Some of these initiatives have already begun, such as the Mais Inovação Program (BRL 60 billion), operated by BNDES and Finep, with BRL 40 billion in credit under Referential Rate (TR) +2% conditions. This modality represents the lowest interest rates ever applied to financing innovation in the country.
Within the program, BRL 20 billion are non-refundable resources. In this modality, Finep will launch, at the CNDI meeting, 11 public calls, with a total value of BRL 2.1 billion. There are 10 continuous calls for companies and a notice specifically aimed at Health in Science and Technology Institutes. The objective of the non-refundable resource is for the government to share with companies the costs and risks inherent to research, development and innovation activities, which generate great benefits for society.
PUBLIC PURCHASES — Nova Indústria Brasil is also going to use the potential of public purchases to encourage the development of sectors considered strategic to the Brazilian industry. This Monday, President Lula signed two decrees that pave the way for this strategy.
The first decree defines areas that may be subject to acquisition requirements or have a margin of preference for national products in New PAC bids. Among them, production chains related to energy transition, low-carbon economy and urban mobility.
The next step is the definition, by the Interministerial Commission for Innovations and Acquisitions of the Growth Acceleration Program (Comissão Interministerial de Inovações e Aquisições do Programa de Aceleração do Crescimento/CIIA-PAC), of the manufactured products and services of the chains that will be subject to the decree. To this end, the commission studies the actions of the New PAC aligned with the mission objectives and priorities of NIB, as well as the current capacity and potential of the Brazilian productive sector.
The second decree signed by the president creates the Interministerial Public Procurement Commission for Sustainable Development (Comissão Interministerial de Compras Públicas para o Desenvolvimento Sustentável/CICS) and defines the criteria for applying a margin of preference for national manufactured products and services and for recycled, recyclable or biodegradable goods.
The margin of preference allows the public administration to prioritize, in purchases and contracting, products produced in Brazil, with the aim of increasing employment and income and strengthening innovation and Brazilian industry.
Proposals from public bodies for the use of public purchases as an instrument for socioeconomic and environmental development and for leveraging public policies will be analyzed by CICS.
IMPROVING THE BUSINESS ENVIRONMENT — Another of Nova Indústria Brasil’s horizons is the reduction of bureaucracy so as to improve the business environment. There are 41 projects, 17 of which will be carried out over the next two years by the CNDI. The objective is to face some of the main challenges presented by the productive sector, in a public consultation carried out by the MDIC, to increase the productivity and competitiveness of Brazilian companies and improve the environment for productive investments.
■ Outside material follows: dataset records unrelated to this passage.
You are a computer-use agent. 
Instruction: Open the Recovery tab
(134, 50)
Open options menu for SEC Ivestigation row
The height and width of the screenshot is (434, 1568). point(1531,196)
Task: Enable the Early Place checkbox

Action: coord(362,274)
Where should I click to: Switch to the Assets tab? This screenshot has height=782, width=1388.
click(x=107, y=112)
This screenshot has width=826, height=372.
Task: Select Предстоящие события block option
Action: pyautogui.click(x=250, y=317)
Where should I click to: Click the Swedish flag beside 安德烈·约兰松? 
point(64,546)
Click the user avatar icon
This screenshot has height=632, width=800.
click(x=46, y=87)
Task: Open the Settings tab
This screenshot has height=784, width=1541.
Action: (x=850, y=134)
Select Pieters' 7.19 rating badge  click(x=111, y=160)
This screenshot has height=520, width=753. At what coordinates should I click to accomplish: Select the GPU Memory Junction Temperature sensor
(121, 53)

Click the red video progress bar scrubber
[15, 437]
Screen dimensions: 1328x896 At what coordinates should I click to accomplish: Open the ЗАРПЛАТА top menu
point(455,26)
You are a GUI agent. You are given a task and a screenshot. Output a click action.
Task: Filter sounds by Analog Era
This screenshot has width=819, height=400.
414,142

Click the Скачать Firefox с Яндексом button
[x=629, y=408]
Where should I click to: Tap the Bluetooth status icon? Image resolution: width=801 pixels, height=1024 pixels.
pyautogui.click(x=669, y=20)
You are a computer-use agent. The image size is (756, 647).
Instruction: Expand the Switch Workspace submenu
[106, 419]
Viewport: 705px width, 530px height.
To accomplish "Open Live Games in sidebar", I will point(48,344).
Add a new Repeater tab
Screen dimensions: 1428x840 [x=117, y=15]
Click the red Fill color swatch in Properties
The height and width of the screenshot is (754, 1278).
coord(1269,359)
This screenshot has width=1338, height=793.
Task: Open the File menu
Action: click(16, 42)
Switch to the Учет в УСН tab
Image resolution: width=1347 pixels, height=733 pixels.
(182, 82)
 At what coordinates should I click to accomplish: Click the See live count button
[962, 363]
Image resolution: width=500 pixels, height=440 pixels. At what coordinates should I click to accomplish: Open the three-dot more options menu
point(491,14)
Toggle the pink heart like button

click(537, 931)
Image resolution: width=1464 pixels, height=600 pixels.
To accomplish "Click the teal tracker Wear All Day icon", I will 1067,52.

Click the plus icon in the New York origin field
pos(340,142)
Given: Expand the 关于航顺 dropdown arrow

According to a study carried out by Movimento Brasil Competitivo (MBC), in partnership with MDIC, the so-called Brazil Cost reaches BRL 1.7 trillion per year.
Preliminary calculations carried out based on the impact of just four of these projects — improvement of the regulatory framework for the expansion of the free energy market, reform of the Lei do Bem, regulation of the legal framework for cabotage and railways — point to a potential for reducing this equivalent cost to BRL 92 billion per year.